En 1325 para conocimiento de los clérigos segovianos que ignoraban el latín, el obispo Pedro escribía en romance un amplio catecismo que finaliza con la relación de los pecados más corrientes entre los obispos, abades, miembros de los cabildos catedralicios, monjes sacerdotes, reyes, caballeros, mercaderes y campesinos. Su conocimiento es básico para entender la sociedad de la época.
Según se prueba por el décimo mandamiento la mujer es considerada un objeto, un bien mueble, susceptible de tener un dueño; “non desearás la muger de tu prójimo, non el siervo, non la sirvienta, non el buey, non el asno, nin otras cosas suyas.” Este mandamiento se entiende tan solamente de las cosas muebles, ya que los bienes raices están protegidos por el noveno mandamiento.
La mujer es inferior al hombre y, con frecuencia, un peligro, especialmente cuando el hombre pertenece al mundo clerical y ha recibido las órdenes sagradas.
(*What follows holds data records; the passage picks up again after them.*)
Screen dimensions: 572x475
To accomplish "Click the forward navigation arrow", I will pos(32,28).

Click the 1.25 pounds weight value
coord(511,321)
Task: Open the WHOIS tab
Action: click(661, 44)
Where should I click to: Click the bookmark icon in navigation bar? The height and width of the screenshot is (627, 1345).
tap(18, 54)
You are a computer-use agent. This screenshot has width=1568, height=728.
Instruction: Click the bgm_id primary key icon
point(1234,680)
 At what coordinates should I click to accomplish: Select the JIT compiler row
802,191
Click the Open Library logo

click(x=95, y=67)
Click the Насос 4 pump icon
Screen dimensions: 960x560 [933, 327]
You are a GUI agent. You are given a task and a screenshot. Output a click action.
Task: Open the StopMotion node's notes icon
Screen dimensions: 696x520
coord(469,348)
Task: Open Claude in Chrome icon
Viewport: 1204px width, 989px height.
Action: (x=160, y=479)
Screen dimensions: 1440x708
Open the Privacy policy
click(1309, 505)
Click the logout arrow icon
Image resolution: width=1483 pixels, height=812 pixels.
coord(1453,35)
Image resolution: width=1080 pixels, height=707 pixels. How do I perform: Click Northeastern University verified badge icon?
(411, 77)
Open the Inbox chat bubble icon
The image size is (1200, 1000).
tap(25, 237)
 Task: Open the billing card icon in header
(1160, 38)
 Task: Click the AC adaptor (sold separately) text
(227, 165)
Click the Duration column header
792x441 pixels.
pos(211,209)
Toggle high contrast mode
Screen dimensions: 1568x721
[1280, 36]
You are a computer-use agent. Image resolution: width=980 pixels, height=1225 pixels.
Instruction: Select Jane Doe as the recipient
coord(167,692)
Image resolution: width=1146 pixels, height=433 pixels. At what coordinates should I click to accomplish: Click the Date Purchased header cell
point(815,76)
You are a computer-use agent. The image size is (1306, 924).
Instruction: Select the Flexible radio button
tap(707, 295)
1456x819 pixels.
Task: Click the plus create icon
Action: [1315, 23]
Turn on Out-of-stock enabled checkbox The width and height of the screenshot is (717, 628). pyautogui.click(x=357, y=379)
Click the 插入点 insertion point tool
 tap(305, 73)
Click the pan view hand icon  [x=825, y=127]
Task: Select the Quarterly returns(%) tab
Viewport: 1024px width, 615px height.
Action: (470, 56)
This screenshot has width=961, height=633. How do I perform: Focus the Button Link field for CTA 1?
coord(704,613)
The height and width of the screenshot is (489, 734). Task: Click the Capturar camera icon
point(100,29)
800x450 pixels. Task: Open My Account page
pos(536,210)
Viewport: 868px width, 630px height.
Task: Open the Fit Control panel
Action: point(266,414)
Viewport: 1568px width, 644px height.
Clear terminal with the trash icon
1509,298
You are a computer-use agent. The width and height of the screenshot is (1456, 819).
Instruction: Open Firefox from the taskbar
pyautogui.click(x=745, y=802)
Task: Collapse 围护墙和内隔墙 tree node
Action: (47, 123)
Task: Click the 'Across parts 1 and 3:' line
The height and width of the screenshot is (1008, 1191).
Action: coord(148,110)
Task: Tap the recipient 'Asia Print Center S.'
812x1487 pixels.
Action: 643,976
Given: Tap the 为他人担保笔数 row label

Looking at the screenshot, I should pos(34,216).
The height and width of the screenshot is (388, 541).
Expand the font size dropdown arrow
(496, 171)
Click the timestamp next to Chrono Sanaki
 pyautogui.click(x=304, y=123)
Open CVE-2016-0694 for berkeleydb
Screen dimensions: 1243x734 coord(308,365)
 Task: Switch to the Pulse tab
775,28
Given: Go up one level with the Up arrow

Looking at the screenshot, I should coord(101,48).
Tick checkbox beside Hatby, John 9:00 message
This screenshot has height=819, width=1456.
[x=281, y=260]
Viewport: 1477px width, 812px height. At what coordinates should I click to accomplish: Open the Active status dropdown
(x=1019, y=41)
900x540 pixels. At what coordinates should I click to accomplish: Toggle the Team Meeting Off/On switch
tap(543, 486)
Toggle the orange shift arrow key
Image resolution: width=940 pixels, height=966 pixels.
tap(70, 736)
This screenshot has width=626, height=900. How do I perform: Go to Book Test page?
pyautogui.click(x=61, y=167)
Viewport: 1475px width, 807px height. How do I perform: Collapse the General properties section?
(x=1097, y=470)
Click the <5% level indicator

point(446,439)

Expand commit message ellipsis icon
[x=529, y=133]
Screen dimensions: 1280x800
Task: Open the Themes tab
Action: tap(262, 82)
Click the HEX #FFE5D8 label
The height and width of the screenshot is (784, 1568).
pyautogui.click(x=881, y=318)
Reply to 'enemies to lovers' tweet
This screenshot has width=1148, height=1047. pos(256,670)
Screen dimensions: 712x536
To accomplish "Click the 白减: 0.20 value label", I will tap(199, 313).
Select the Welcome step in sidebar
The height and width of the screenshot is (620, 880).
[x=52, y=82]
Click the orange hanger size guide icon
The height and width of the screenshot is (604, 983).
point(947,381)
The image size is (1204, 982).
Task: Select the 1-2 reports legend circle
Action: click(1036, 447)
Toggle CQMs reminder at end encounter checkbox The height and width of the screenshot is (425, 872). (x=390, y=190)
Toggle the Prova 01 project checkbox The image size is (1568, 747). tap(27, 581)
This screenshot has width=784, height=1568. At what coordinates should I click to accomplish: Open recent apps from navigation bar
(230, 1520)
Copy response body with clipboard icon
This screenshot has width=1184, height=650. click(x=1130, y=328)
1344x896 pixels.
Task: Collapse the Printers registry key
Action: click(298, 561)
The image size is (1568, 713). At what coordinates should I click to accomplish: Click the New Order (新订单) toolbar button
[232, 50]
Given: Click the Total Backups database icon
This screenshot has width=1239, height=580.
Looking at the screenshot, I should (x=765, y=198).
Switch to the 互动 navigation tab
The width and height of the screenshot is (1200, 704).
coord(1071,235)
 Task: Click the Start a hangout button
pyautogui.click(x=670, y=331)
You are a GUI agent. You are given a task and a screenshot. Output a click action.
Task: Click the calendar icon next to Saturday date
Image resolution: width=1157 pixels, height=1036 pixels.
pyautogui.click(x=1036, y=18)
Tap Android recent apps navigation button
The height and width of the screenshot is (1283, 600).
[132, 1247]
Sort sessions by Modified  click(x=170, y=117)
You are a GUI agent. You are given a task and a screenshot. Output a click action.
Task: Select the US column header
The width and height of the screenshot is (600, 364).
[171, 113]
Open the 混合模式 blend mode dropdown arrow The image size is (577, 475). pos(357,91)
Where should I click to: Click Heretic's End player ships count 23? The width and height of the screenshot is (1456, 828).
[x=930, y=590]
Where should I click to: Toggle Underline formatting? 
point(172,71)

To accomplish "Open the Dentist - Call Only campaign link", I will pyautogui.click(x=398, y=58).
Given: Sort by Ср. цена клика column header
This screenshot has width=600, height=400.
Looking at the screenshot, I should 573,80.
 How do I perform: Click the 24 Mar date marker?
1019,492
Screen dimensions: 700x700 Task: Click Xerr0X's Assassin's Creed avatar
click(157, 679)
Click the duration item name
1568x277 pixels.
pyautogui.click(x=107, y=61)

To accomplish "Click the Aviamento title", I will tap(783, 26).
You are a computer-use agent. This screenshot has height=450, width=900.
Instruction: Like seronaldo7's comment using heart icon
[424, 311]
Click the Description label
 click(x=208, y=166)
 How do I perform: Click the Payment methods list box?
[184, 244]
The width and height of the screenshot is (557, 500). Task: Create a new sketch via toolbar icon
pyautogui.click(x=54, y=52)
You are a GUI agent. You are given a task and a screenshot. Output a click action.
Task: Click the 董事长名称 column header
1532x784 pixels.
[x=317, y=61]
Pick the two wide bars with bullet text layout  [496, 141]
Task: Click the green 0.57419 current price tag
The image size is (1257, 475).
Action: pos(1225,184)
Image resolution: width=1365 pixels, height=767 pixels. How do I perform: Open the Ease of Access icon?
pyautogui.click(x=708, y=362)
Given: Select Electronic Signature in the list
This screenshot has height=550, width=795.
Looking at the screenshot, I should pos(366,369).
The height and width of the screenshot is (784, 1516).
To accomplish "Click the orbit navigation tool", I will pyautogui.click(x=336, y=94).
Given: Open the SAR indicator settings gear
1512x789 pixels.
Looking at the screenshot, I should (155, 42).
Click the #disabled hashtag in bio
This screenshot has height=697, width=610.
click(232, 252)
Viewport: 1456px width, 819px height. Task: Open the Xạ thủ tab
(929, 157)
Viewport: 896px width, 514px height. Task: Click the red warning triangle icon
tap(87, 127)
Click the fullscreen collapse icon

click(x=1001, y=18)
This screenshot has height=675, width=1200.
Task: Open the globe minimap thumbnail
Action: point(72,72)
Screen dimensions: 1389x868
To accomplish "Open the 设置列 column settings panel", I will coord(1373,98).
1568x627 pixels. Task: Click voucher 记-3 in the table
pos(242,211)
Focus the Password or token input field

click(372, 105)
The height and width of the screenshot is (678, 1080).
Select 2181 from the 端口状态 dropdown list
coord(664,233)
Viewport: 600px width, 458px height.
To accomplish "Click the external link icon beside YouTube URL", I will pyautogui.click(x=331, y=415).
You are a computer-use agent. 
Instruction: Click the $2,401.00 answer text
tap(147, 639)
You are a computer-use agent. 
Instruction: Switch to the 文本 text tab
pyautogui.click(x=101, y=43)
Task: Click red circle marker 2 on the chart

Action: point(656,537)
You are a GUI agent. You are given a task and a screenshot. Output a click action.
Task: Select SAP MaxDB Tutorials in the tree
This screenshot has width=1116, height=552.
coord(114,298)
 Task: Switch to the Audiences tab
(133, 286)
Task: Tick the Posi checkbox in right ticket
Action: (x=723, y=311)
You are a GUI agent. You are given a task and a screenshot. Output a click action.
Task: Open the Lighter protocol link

La inferioridad de la mujer no deja de presentar algunas ventajas como la menor gravedad de un pecado si es cometido por una mujer que si el pecador es un hombre; pero tiene inconvenientes considerables: la mujer no puede recibir las órdenes porque “...non debe servir al altar”. La condescendencia hacia el ser inferior que es la mujer llega hasta a reconocer la validez del bautismo administrado por un lego, aunque sea hereje o pagano, e incluso por la madre, en caso de peligro de muerte, pues del mismo modo “que el sol passa por muchos logares suzios” sin perder su brillo, el bautismo mantiene sus efectos aunque lo administre una mujer.
Los pecados de la mujer sí se resienten de su condición femenina: el coito entre casado y “suelta” es una simple fornicación, mientras que si un hombre, sea casado o no, yace “con muger de otro” se comete el grave pecado de adulterio porque a través de la mujer se ofende a su dueño, el marido. Para el obispo Pedro de Cuéllar hay que distinguir dos posibilidades: que una mujer yazga con un hombre y que un hombre haga el amor con una mujer; lo primero no debe hacerse nunca fuera del matrimonio, ni siquiera aunque la mujer se halle en gran menester y pobreza, porque el hombre “es fecho a serviçio e ymagen de Dios e devemos catar en él la reverencia de la fermosura divina” y sería grave pecado ensuciar esta imagen de la divinidad; si es el hombre el que yace con una mujer, realiza un acto natural y necesario para la perpetuación de la especie, pero comete un pecado porque el acto deja de ser natural en cuanto se realiza fuera del matrimonio, y “tal coyto...es commo, comer mezclado con veneno.”